=== DATASET ===

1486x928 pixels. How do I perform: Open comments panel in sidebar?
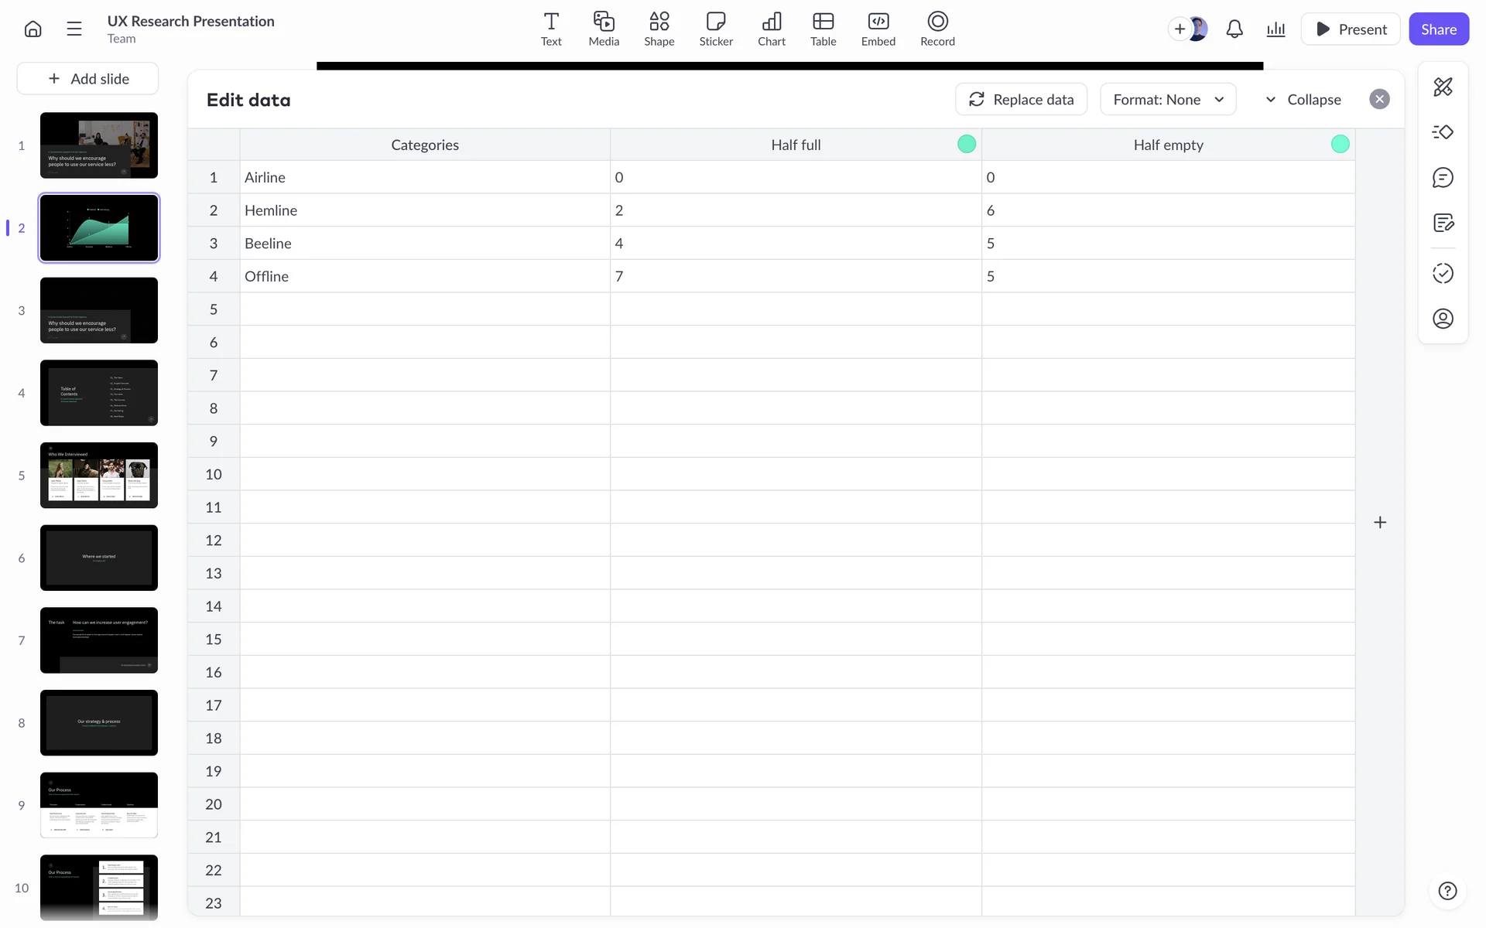[x=1443, y=178]
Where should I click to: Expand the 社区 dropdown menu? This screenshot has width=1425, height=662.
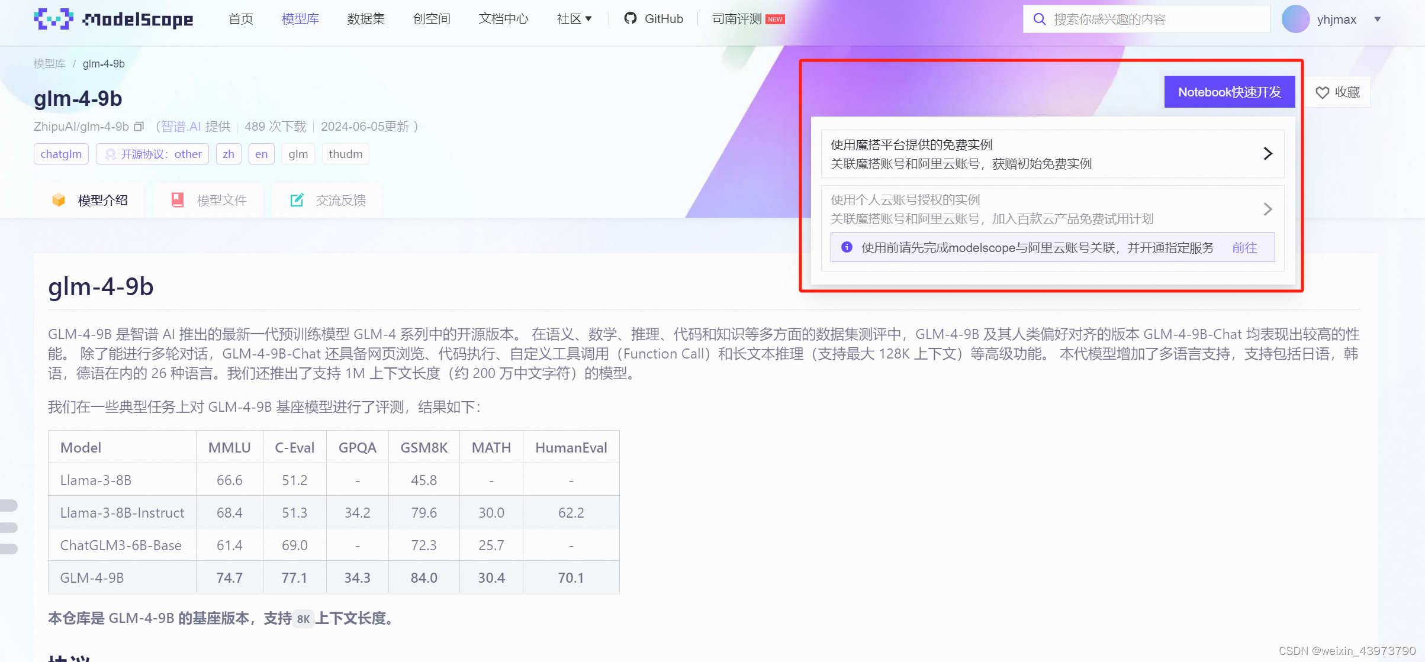pyautogui.click(x=574, y=19)
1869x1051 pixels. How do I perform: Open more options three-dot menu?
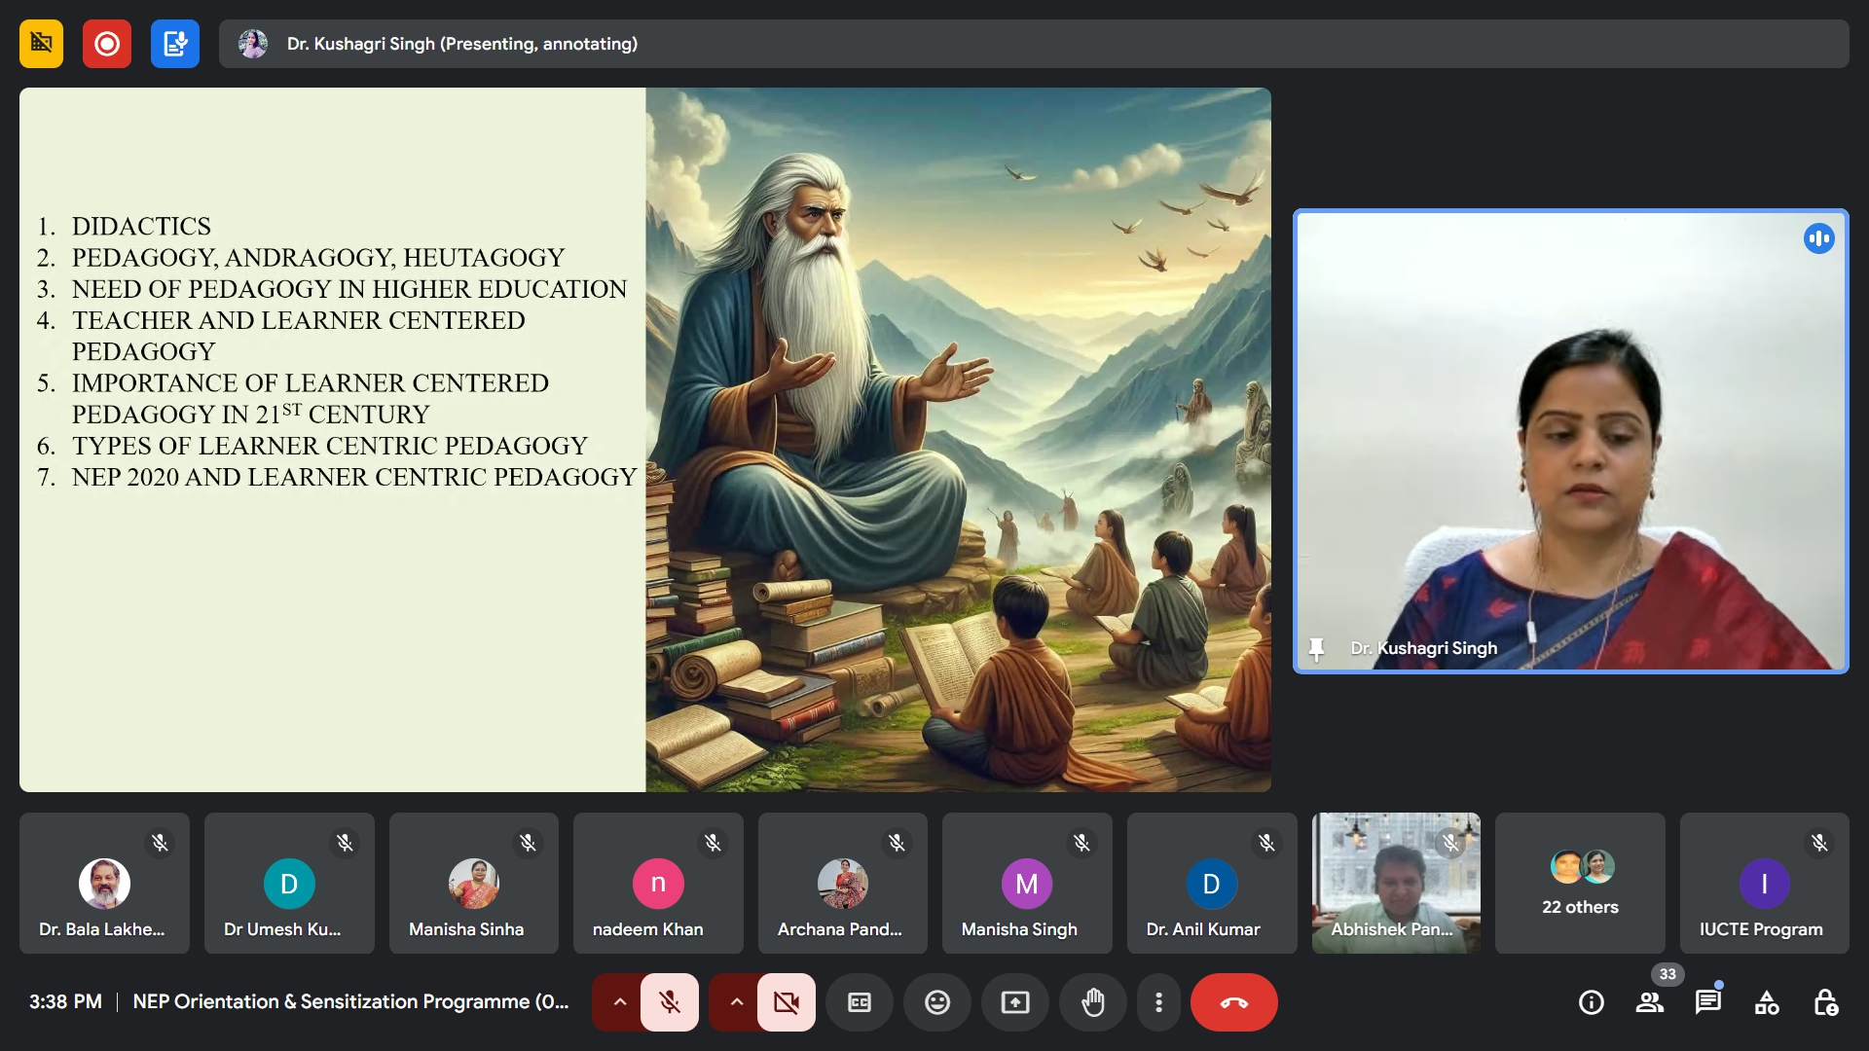(1158, 1002)
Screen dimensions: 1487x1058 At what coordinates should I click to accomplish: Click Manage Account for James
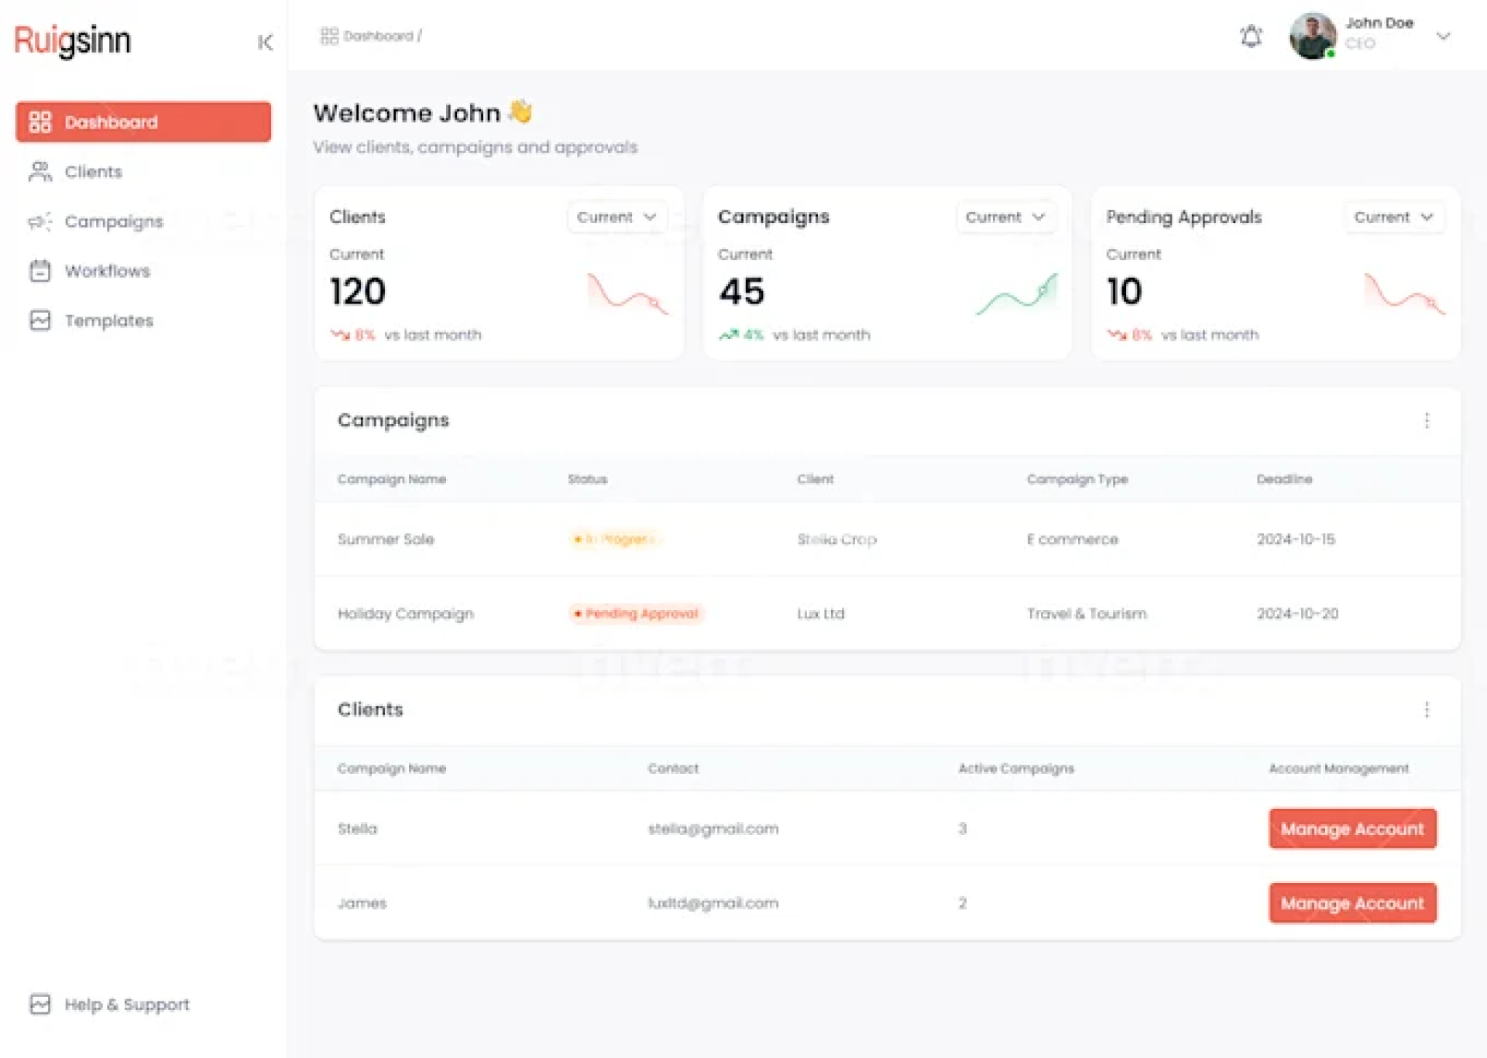(1352, 903)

===

#### TASK DETAILS:
Give the data above again, exactly, with every picture removed.

#### RESPONSE BOX:
1486x928 pixels. How do I perform: Open comments panel in sidebar?
[x=1443, y=178]
Where should I click to: Expand the 社区 dropdown menu? This screenshot has width=1425, height=662.
pyautogui.click(x=574, y=19)
1869x1051 pixels. How do I perform: Open more options three-dot menu?
(1158, 1002)
Screen dimensions: 1487x1058 At what coordinates should I click to accomplish: Click Manage Account for James
(1352, 903)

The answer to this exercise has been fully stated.